Applied Math Seminar: Conformational changes at the nucleotide site of myosin and kinesin motors
4:10 PM, Webster B8
ABSTRACT: The hydrolysis of ATP provides the free energy for the generation of biologically useful motion by kinesin and myosin motor proteins. Angstrom magnitude conformational changes at the nucleotide site associated with hydrolysis are propagated to peripheral elements of the proteins where they are amplified into nanometer size steps of motion. How this occurs remains unexplained. Resolution of the mechanism will require understanding the sequence of protein conformational changes that are involved.
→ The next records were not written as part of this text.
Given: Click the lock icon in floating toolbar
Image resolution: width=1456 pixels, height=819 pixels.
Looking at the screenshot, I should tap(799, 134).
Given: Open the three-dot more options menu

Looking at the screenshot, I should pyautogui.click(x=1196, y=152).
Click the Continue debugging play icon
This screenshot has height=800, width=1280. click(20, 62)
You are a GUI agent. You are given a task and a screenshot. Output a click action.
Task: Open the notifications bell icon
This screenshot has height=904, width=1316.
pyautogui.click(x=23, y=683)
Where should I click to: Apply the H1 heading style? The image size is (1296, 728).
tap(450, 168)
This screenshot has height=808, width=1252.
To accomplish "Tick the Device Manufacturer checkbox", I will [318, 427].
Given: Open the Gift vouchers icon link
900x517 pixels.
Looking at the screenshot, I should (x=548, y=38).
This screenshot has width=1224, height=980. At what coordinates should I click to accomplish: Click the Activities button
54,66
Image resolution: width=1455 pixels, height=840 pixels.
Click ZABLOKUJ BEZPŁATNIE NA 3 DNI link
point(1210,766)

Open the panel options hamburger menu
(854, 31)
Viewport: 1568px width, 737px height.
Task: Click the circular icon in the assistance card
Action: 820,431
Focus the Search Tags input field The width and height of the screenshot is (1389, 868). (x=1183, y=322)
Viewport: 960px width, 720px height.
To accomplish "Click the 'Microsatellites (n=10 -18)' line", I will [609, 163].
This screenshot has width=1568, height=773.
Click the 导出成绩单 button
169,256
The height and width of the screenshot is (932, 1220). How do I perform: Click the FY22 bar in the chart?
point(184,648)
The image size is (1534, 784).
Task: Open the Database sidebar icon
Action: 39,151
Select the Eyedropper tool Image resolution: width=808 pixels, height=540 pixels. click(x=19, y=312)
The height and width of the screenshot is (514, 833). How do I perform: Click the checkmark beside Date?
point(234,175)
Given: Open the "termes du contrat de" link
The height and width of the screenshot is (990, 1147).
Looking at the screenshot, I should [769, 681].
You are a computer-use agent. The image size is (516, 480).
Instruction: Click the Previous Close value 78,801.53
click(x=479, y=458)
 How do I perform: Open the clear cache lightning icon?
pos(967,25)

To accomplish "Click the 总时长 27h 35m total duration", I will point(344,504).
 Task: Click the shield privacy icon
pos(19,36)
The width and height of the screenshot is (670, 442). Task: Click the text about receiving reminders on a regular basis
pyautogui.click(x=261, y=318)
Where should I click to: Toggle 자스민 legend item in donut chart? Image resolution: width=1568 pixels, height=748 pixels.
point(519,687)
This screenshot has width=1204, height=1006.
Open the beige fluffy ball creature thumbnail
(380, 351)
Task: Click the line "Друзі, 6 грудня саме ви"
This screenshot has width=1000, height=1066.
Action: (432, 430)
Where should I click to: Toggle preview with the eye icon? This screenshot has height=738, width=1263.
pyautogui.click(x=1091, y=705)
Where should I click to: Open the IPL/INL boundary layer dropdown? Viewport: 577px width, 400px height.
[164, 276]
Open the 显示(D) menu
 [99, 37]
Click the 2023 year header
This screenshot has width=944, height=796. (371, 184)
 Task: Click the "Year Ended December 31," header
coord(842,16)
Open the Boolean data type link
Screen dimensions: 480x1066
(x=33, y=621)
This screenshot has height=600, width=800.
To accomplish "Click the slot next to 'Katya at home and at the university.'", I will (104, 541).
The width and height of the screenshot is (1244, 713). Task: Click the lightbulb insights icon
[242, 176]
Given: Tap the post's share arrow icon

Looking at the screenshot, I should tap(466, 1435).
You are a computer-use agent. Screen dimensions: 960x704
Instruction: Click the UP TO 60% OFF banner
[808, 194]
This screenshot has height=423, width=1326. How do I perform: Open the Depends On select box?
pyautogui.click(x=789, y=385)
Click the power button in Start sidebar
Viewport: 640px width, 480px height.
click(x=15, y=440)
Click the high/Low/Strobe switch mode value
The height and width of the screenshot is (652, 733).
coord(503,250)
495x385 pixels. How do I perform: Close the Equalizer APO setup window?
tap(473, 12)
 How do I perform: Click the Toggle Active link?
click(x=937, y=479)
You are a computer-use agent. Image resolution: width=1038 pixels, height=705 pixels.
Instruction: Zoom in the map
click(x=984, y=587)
We have used electron paramagnetic resonance spectroscopy to probe conformational changes at the ATP binding site of kinesin and myosin motors. Myosin translocates along actin filaments. Kinesin moves along microtubules. Our results show that the closed nucleotide site seen in myosin x-ray structures opens when myosin binds strongly to actin. Conversely, the open nucleotide site seen in kinesin x-ray structures closes when kinesin binds to microtubules. The two motors have evolved from a common ancestor protein, and the distinct open/closed x-ray structures of each appear to be additionally capturing a conformation of the other. Molecular dynamics simulations are used to better understand the spectroscopic observations in terms of available x-ray structures and homologies between the two classes of motors. The results provide structural explanations for relationships between the isolated motor biochemical cycles and functioning mechanical cycles. Additionally, the results fill in gaps in the crystallographic observations of the motor proteins.